[TEXT SECTION Boundary: Start]

For freezing, vegetables are cleaned, trimmed, cut, and blanched prior to freezing and then packaging, or prior to packaging and then freezing. Blanching and the other processing operations reduce the number of microorganisms. Produce may be individually quick frozen (IQF) using cold air or cryogenic liquids prior to packaging or frozen after packaging as in folding paperboard cartons. Frozen food packages are generally relatively simple monolayer polyethylene pouches or polyethylene-coated paperboard to retard moisture loss. Fresh-cut vegetables coupled with bread sticks and dip constitutes a reasonably flavorful mouthful and nutritious snack for adults and younger persons.
17.3. Milk
Milk is a complex mixture of water, proteins, lipids, carbohydrates, enzymes, vitamins, and minerals. Due to its specific composition and a pH close to neutral, it is a highly perishable product with high spoilage potential that can result in rapid deterioration of quality and safety. Packaging serves a number of different functions, including containment, protection, convenience, and communication, the most important being protection. Packaging protects milk and dairy products against environmental, physical, chemical, as well as mechanical hazards. It also protects the product from loss of desirable flavor compounds or pick-up of undesirable odors, and contamination from spoilage or pathogenic microorganisms, insects, or rodents during storage and distribution. An effective packaging system should fulfill numerous other requirements, including compatibility with the dairy product it contains recyclability or reuse, tamper evidence, nontoxicity, aesthetics, machinability, and functionality in terms of shape, size, and disposability.

[TEXT SECTION Boundary: End]

EXERCISE INSTRUCTIONS
1. In the packaging text, which packaging function is named as the most important for milk?
2. Print the part of the packaging text from "For freezing, vegetables" up to and including "and younger persons.".

[DATA FOR REVIEW Boundary: Start]

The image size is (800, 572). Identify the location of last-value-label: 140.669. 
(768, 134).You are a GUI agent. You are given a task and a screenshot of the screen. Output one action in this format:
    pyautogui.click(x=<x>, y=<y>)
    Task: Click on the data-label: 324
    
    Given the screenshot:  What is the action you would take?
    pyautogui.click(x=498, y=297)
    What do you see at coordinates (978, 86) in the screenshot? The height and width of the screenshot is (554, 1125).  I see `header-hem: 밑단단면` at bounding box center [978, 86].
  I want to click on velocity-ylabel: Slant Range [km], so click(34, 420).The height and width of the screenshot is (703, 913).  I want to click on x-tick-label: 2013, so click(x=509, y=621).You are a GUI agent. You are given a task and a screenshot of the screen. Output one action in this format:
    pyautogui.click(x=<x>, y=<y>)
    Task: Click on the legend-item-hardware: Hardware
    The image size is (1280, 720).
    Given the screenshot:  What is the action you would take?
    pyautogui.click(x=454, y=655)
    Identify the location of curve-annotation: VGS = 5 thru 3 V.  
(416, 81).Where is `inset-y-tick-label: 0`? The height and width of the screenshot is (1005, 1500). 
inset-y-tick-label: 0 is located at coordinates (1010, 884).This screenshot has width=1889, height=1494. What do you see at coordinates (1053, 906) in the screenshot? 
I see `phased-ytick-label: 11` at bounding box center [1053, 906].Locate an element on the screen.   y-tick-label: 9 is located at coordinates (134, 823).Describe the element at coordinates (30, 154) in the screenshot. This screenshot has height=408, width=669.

[DATA FOR REVIEW Boundary: End]

SOLUTIONS BELOW
1. Protection.

2.
For freezing, vegetables are cleaned, trimmed, cut, and blanched prior to freezing and then packaging, or prior to packaging and then freezing. Blanching and the other processing operations reduce the number of microorganisms. Produce may be individually quick frozen (IQF) using cold air or cryogenic liquids prior to packaging or frozen after packaging as in folding paperboard cartons. Frozen food packages are generally relatively simple monolayer polyethylene pouches or polyethylene-coated paperboard to retard moisture loss. Fresh-cut vegetables coupled with bread sticks and dip constitutes a reasonably flavorful mouthful and nutritious snack for adults and younger persons.